* _SOURCE EXTRACT_
BusyBox v1.13.3 (Ubuntu 1:1.13.3-1ubuntu5) built-in shell (ash)
Enter 'help' for a list of built-in commands.

(initramfs)

Potential Causes
One or more of the following conditions can cause this problem:
  • Missing ramdisk
  • Missing correct modules from ramdisk
  • Amazon EBS root volume not correctly attached as /dev/sda1
Suggested Actions
For this instance type
Do this
Amazon EBS-backed
Use the following procedure:
  1. Select corrected ramdisk for the Amazon EBS volume.
  2. Stop the instance.
  3. Detach the volume and repair it.
  4. Attach the volume to the instance.
  5. Start the instance.
  6. Modify the AMI to use the corrected ramdisk.
Instance store-backed
Use the following procedure:
  1. Terminate the instance and launch a new instance with the correct ramdisk.
  2. Create a new AMI with the correct ramdisk.
ERROR Invalid kernel (EC2 incompatible kernel)
This condition is indicated by a system log similar to the one shown below.
...
root (hd0)

 Filesystem type is ext2fs, using whole disk

kernel /vmlinuz root=/dev/sda1 ro

initrd /initrd.img

ERROR Invalid kernel: elf_xen_note_check: ERROR: Will only load images
built for the generic loader or Linux images
xc_dom_parse_image returned -1

Error 9: Unknown boot failure

  Booting 'Fallback'
 
root (hd0)

 Filesystem type is ext2fs, using whole disk

kernel /vmlinuz.old root=/dev/sda1 ro

Error 15: File not found
Potential Causes
One or both of the following conditions can cause this problem:
  • Supplied kernel is not supported by GRUB
  • Fallback kernel does not exist
Suggested Actions
For this instance type
Do this
Amazon EBS-backed
Use the following procedure:
  1. Stop the instance.
  2. Replace with working kernel.
  3. Install a fallback kernel.
  4. Modify the AMI by correcting the kernel.
Instance store-backed
Use the following procedure:
  1. Terminate the instance and launch a new instance with the correct kernel.
  2. Create an AMI with the correct kernel.

* _SOURCE MATERIAL_
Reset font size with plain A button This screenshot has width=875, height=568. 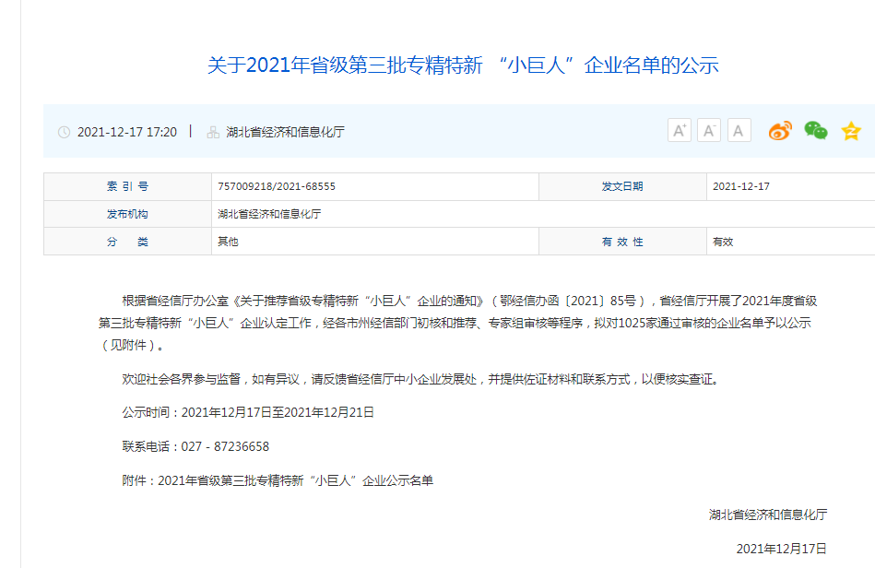(x=739, y=131)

* _JOB A_
In the boot-error text, which error number is shown with the message "File not found"?
* _JOB B_
Copy out the stretch of the boot-error text from "5. Start the" through "(EC2 incompatible kernel)".

* _TASK ANSWER A_
Error 15

* _TASK ANSWER B_
5. Start the instance.
  6. Modify the AMI to use the corrected ramdisk.
Instance store-backed
Use the following procedure:
  1. Terminate the instance and launch a new instance with the correct ramdisk.
  2. Create a new AMI with the correct ramdisk.
ERROR Invalid kernel (EC2 incompatible kernel)